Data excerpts
•••••
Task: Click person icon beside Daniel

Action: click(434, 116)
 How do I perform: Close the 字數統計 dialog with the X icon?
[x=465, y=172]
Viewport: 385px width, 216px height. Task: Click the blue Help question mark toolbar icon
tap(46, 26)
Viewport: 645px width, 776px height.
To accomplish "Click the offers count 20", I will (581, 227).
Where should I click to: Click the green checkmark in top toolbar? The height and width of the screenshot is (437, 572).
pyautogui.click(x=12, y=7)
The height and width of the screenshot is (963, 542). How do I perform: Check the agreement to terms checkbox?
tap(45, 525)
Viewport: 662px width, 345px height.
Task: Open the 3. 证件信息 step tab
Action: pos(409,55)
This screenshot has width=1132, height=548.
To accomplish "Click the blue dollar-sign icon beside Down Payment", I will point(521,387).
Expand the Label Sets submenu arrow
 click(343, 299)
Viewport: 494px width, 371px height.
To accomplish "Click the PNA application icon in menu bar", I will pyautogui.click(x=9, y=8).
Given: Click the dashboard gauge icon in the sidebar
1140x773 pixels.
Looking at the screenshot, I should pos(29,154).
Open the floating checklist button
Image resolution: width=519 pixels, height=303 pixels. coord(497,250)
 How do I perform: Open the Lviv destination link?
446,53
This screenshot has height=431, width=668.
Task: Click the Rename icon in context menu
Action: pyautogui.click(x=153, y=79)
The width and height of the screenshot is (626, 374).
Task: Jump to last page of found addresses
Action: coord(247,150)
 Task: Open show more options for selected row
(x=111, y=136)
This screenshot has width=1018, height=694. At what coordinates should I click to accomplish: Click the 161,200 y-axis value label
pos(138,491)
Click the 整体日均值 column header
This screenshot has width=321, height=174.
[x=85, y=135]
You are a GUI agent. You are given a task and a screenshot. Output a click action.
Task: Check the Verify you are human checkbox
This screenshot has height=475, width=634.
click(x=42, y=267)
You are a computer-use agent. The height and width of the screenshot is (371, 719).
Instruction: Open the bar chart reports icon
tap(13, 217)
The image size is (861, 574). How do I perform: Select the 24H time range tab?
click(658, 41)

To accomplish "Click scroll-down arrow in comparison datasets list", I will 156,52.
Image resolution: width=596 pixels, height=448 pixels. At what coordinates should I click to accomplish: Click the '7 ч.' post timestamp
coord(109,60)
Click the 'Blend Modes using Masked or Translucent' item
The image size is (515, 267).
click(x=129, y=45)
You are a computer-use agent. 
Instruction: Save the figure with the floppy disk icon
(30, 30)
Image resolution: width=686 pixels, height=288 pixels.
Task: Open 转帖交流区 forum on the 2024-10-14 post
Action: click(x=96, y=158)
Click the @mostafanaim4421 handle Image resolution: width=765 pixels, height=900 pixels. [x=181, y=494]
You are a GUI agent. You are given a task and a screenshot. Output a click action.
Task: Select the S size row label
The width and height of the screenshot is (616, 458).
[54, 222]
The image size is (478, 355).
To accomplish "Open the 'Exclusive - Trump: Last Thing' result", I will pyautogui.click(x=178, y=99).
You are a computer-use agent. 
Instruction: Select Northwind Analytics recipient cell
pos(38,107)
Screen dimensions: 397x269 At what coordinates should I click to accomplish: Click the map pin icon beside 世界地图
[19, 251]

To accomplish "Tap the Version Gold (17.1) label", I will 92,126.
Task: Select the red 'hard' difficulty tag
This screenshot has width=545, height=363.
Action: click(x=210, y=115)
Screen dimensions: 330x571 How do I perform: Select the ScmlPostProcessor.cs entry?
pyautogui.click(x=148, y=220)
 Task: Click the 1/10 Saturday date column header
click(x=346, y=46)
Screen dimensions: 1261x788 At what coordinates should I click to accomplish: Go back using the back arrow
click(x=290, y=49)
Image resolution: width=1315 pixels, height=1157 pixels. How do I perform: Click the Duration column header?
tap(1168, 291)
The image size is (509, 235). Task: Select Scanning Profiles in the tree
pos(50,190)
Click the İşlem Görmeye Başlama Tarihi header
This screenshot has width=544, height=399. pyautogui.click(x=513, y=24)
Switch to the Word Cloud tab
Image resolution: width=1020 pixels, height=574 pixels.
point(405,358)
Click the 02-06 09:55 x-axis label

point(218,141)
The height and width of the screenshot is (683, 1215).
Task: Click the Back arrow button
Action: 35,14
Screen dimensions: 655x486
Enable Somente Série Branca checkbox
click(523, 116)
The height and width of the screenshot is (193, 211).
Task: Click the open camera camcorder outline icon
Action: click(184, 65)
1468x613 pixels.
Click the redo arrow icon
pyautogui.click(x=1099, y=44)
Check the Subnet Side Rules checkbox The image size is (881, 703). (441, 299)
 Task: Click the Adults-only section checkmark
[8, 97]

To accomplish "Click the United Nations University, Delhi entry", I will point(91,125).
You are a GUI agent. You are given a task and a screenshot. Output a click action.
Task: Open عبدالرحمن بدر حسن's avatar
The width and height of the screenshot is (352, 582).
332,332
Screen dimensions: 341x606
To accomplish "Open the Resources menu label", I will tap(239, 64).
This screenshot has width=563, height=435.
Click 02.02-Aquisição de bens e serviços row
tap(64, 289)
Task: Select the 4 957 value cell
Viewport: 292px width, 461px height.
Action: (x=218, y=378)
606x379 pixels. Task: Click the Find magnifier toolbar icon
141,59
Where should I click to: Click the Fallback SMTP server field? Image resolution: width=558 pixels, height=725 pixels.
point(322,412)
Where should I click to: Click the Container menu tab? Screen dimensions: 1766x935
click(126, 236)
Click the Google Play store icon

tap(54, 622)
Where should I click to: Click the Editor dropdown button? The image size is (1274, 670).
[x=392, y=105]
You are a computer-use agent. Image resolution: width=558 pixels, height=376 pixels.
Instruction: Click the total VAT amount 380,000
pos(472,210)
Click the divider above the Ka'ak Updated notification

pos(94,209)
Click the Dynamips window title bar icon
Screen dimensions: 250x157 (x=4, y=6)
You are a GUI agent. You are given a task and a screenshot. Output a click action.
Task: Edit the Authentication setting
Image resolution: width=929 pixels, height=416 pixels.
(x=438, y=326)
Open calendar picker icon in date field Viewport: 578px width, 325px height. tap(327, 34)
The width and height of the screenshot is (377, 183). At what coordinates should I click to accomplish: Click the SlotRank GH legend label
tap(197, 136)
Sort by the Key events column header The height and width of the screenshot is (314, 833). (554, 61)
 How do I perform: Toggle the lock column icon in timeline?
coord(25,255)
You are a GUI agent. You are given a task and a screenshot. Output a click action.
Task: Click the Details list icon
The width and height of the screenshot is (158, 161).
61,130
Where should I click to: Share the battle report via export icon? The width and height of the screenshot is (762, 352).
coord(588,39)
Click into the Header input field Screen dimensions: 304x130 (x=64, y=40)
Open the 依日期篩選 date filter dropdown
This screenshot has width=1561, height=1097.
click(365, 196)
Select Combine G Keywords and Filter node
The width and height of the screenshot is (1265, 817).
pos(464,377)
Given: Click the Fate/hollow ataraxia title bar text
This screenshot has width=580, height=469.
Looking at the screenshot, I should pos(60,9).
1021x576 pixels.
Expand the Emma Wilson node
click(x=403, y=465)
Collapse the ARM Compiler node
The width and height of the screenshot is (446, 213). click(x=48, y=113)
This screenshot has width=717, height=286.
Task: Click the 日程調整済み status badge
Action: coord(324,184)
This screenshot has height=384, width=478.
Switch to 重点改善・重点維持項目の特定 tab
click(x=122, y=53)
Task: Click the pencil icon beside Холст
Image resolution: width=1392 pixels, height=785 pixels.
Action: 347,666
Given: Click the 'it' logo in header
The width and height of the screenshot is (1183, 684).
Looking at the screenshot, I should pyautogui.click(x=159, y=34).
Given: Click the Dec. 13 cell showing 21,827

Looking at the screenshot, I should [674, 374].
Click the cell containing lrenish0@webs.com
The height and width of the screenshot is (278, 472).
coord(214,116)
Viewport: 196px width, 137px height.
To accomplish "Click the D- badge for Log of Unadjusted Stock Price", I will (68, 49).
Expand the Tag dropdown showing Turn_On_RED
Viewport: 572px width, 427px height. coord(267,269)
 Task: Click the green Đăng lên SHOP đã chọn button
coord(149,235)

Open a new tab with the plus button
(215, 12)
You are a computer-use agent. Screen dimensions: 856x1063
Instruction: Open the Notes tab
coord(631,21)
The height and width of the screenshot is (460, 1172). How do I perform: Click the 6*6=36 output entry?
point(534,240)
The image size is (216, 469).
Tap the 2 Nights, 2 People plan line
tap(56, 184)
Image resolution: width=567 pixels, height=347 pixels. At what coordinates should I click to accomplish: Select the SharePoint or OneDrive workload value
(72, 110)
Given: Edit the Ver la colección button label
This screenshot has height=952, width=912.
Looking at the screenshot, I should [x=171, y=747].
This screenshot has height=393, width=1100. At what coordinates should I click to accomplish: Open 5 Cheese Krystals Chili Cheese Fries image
•••••
The task
All lines with the string "computer" must be copied from the data.

Output for this task
You are a computer-use agent. The height and width of the screenshot is (371, 719).
You are a computer-use agent. 
You are a computer-use agent. 
You are a computer-use agent. Image resolution: width=558 pixels, height=376 pixels.
You are a computer-use agent. Screen dimensions: 856x1063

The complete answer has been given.